### WHAT IS NEEDED
No pictures are to be included when the entries below are reproduced exactly.

### DATASET ENTRIES

┄┄┄┄┄┄┄┄┄┄

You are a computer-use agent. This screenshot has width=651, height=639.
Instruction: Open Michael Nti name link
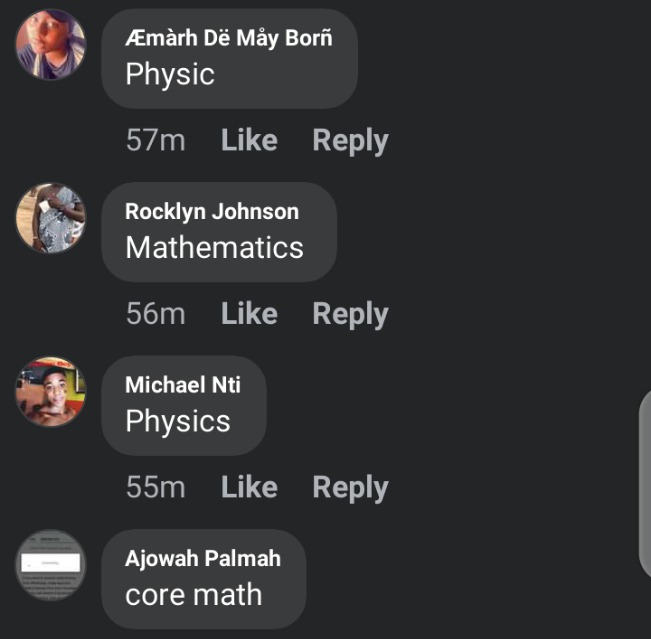point(183,385)
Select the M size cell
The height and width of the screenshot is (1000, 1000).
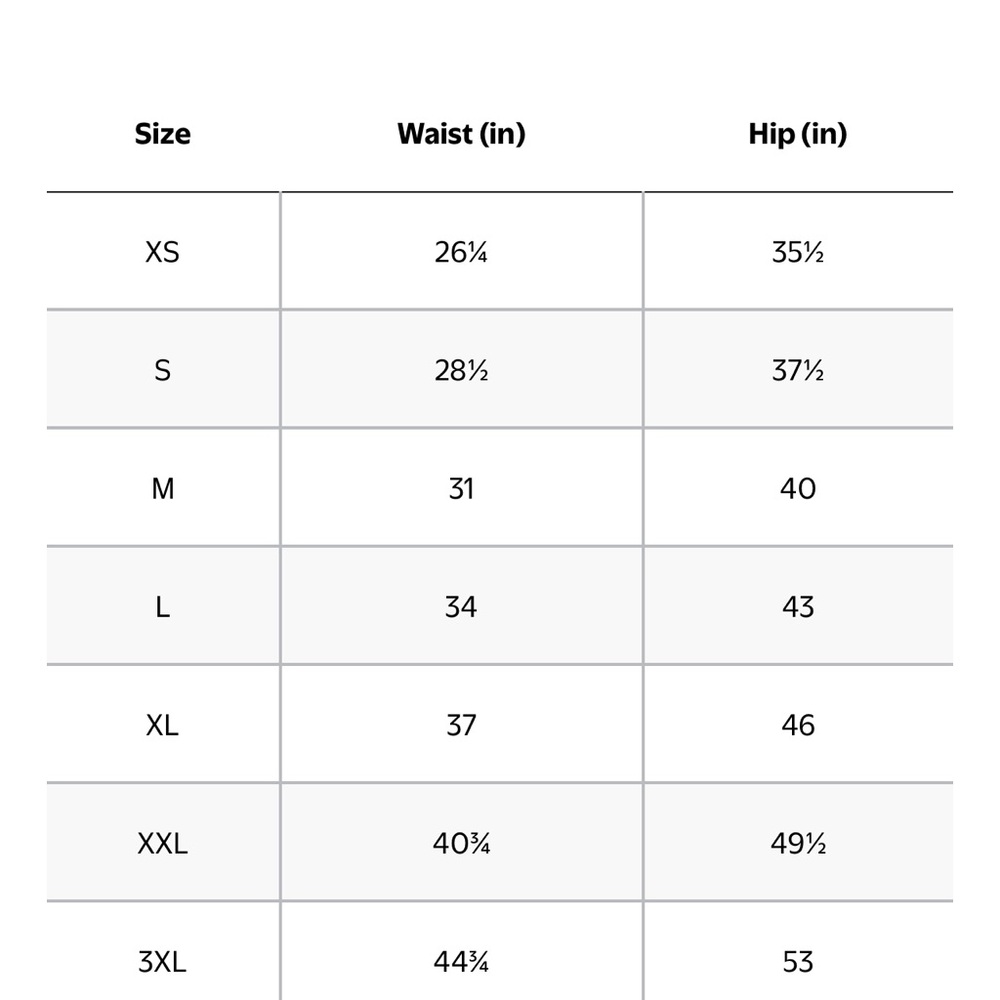pyautogui.click(x=163, y=489)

┄┄┄┄┄┄┄┄┄┄

### OUTPUT FOR THIS EXERCISE
You are a computer-use agent. This screenshot has width=651, height=639.
Instruction: Open Michael Nti name link
point(183,385)
Select the M size cell
The height and width of the screenshot is (1000, 1000).
pyautogui.click(x=163, y=489)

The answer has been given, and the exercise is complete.